● **THE PROBLEM**
Range to reproduce from the entries below: the line with "Task: Click the xrea.com traffic bar", the line with "Task: Open Recruitment(Online) in sidebar", and every line in between. Give them exactly and give nothing else.

Records from a data collection:
================================

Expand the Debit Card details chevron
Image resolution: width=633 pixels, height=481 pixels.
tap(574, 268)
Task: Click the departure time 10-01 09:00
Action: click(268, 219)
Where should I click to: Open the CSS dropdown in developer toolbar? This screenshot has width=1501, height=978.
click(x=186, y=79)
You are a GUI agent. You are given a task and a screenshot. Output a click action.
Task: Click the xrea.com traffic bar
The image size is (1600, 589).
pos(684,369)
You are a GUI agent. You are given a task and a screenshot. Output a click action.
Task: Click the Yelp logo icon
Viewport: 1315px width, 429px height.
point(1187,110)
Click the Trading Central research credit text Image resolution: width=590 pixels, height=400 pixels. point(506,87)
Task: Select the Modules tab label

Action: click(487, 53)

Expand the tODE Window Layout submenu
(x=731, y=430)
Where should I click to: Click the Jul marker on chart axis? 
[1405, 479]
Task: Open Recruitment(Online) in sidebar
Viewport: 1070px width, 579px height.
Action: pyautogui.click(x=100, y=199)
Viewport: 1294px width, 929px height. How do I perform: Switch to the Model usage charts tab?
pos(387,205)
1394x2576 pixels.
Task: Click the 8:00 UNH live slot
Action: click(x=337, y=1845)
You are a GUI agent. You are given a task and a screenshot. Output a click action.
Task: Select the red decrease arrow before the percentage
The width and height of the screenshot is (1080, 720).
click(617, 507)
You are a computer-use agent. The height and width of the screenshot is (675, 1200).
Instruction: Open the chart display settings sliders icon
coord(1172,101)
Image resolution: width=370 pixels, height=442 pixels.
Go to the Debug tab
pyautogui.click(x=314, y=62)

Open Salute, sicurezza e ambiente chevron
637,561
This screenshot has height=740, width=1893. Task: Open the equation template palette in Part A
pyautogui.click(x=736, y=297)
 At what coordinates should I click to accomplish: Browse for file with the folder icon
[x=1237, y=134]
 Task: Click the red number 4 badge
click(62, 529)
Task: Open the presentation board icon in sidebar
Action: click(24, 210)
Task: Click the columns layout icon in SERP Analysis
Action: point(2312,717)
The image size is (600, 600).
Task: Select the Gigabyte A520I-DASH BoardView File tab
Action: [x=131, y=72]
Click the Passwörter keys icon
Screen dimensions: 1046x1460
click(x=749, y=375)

================================

● **RESULT**
Task: Click the xrea.com traffic bar
The image size is (1600, 589).
pos(684,369)
You are a GUI agent. You are given a task and a screenshot. Output a click action.
Task: Click the Yelp logo icon
Viewport: 1315px width, 429px height.
point(1187,110)
Click the Trading Central research credit text Image resolution: width=590 pixels, height=400 pixels. point(506,87)
Task: Select the Modules tab label

Action: click(487, 53)

Expand the tODE Window Layout submenu
(x=731, y=430)
Where should I click to: Click the Jul marker on chart axis? 
[1405, 479]
Task: Open Recruitment(Online) in sidebar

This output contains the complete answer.